Task requirements: For the listing underneath, give the count of lines containing the string "Viewport" and nothing further.

─── Given data ───

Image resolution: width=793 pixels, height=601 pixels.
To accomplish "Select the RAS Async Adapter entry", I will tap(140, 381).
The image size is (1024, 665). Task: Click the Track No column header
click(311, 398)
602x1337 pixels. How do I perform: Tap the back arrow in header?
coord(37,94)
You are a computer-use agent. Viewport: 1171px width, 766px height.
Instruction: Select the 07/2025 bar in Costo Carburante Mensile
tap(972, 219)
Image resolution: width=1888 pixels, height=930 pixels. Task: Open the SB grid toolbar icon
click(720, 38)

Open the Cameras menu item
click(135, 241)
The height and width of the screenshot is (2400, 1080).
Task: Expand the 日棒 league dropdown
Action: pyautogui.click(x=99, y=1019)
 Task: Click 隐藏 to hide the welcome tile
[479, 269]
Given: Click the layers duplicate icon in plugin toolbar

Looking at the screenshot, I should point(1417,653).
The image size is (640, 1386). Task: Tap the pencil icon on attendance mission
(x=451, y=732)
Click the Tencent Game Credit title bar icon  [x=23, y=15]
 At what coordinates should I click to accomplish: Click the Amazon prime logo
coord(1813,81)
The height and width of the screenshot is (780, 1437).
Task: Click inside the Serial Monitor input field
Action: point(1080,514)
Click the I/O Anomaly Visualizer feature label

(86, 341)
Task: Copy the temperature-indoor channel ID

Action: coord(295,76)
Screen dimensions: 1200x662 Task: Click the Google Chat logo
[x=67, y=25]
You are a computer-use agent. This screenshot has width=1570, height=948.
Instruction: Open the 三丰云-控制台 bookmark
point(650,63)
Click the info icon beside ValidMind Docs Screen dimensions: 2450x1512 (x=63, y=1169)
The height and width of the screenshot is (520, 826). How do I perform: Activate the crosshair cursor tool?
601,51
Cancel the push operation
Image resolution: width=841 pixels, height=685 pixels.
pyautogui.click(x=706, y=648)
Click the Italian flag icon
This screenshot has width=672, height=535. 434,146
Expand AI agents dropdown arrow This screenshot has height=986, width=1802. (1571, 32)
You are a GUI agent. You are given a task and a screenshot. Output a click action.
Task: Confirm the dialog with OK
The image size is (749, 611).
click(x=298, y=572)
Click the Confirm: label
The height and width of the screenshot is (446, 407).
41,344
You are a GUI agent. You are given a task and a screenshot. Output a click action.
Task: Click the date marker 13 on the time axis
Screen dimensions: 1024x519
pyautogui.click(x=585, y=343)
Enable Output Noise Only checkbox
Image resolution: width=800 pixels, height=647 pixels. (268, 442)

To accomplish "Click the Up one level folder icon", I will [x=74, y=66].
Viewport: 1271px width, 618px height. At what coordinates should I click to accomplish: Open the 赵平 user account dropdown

───

Exercise solution: 2